>> BEGIN Records for this task

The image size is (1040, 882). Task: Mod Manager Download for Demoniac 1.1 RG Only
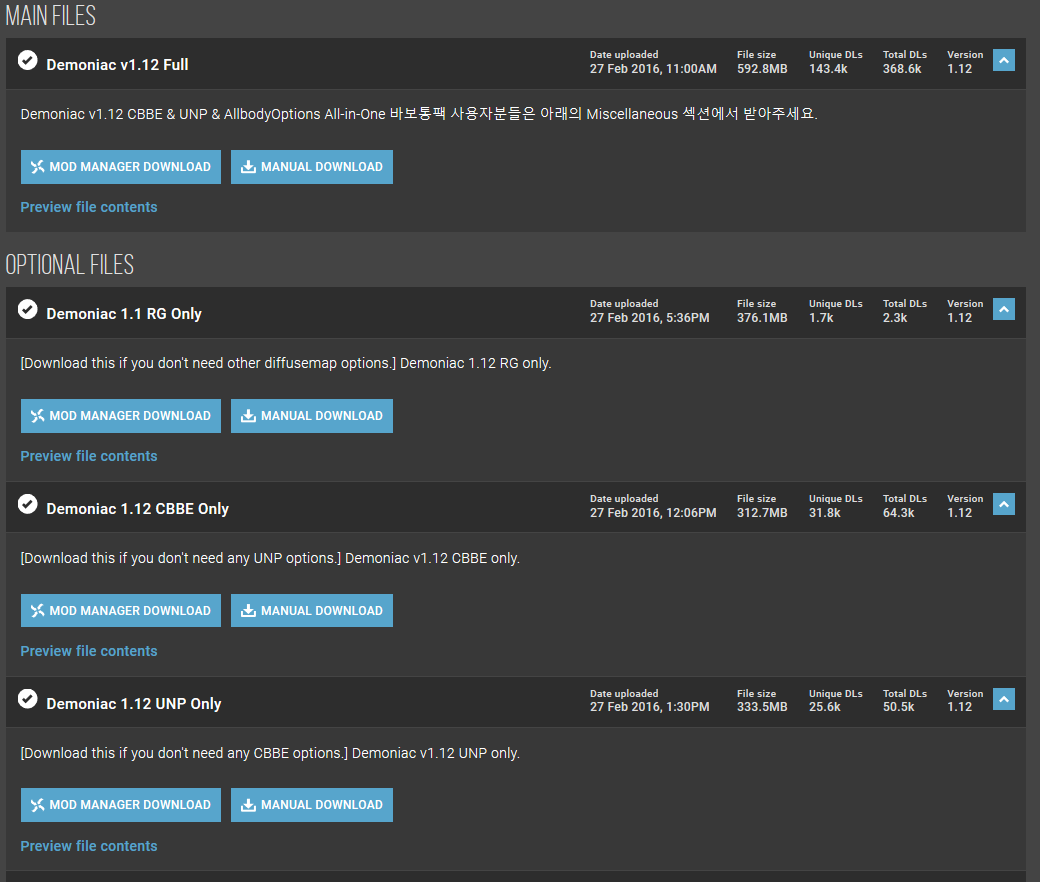coord(121,416)
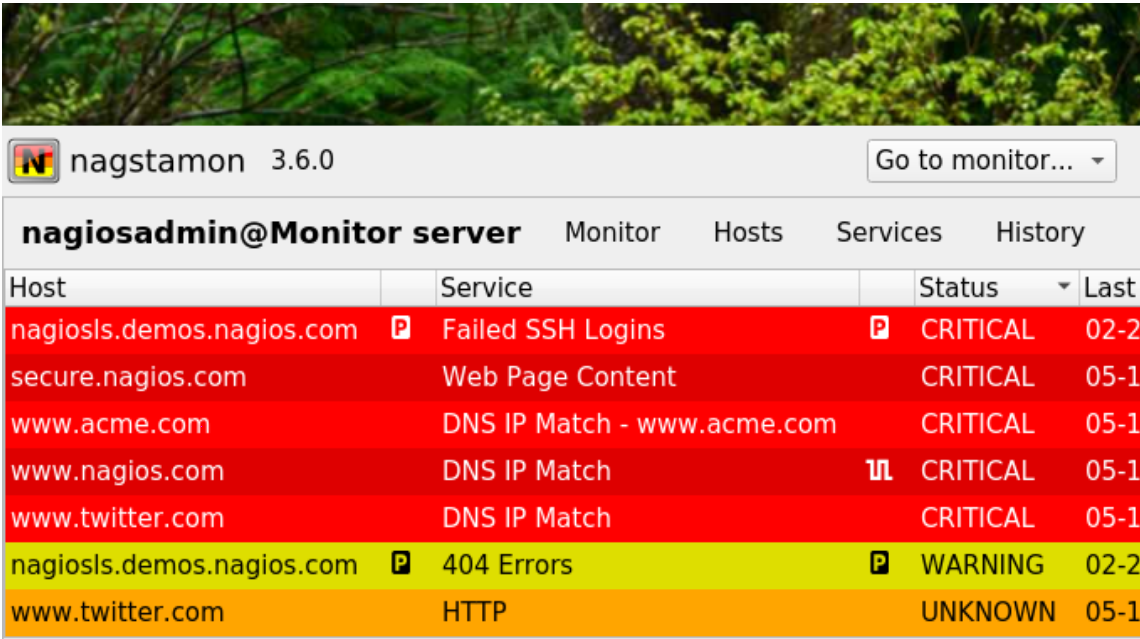
Task: Open the Hosts menu
Action: [747, 232]
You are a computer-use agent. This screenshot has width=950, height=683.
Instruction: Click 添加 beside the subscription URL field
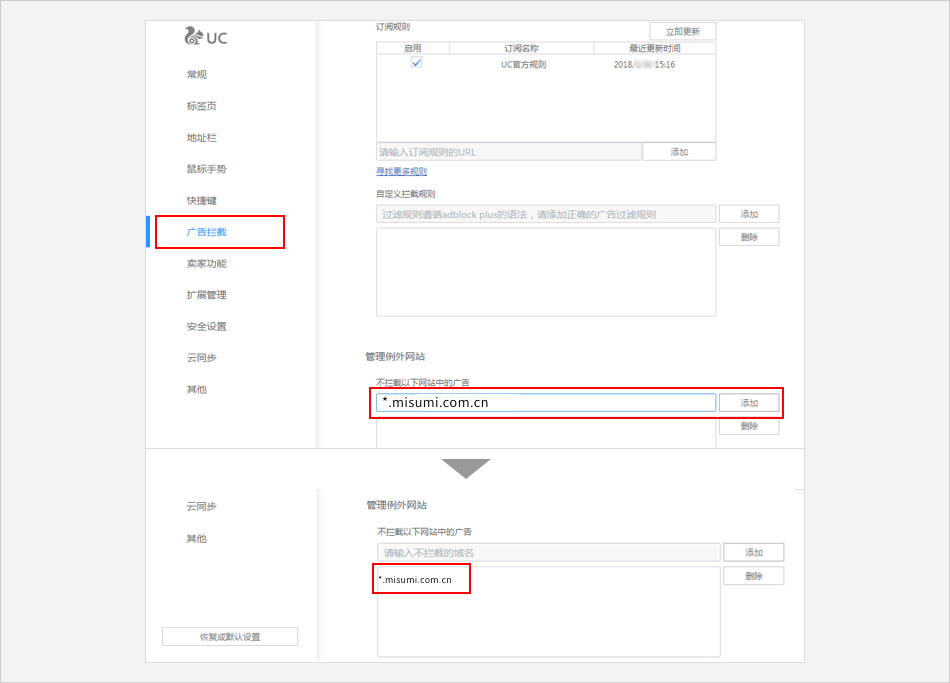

>> END Records for this task

**Exercise description:** Replace "screenshot" with "screen capture" throughout all the records above, keeping every other word unchanged and leaving the pictures out of your answer.

**Result of this task:**
The image size is (1040, 882). Task: Mod Manager Download for Demoniac 1.1 RG Only
coord(121,416)
Task: Open the Hosts menu
Action: [747, 232]
You are a computer-use agent. This screen capture has width=950, height=683.
Instruction: Click 添加 beside the subscription URL field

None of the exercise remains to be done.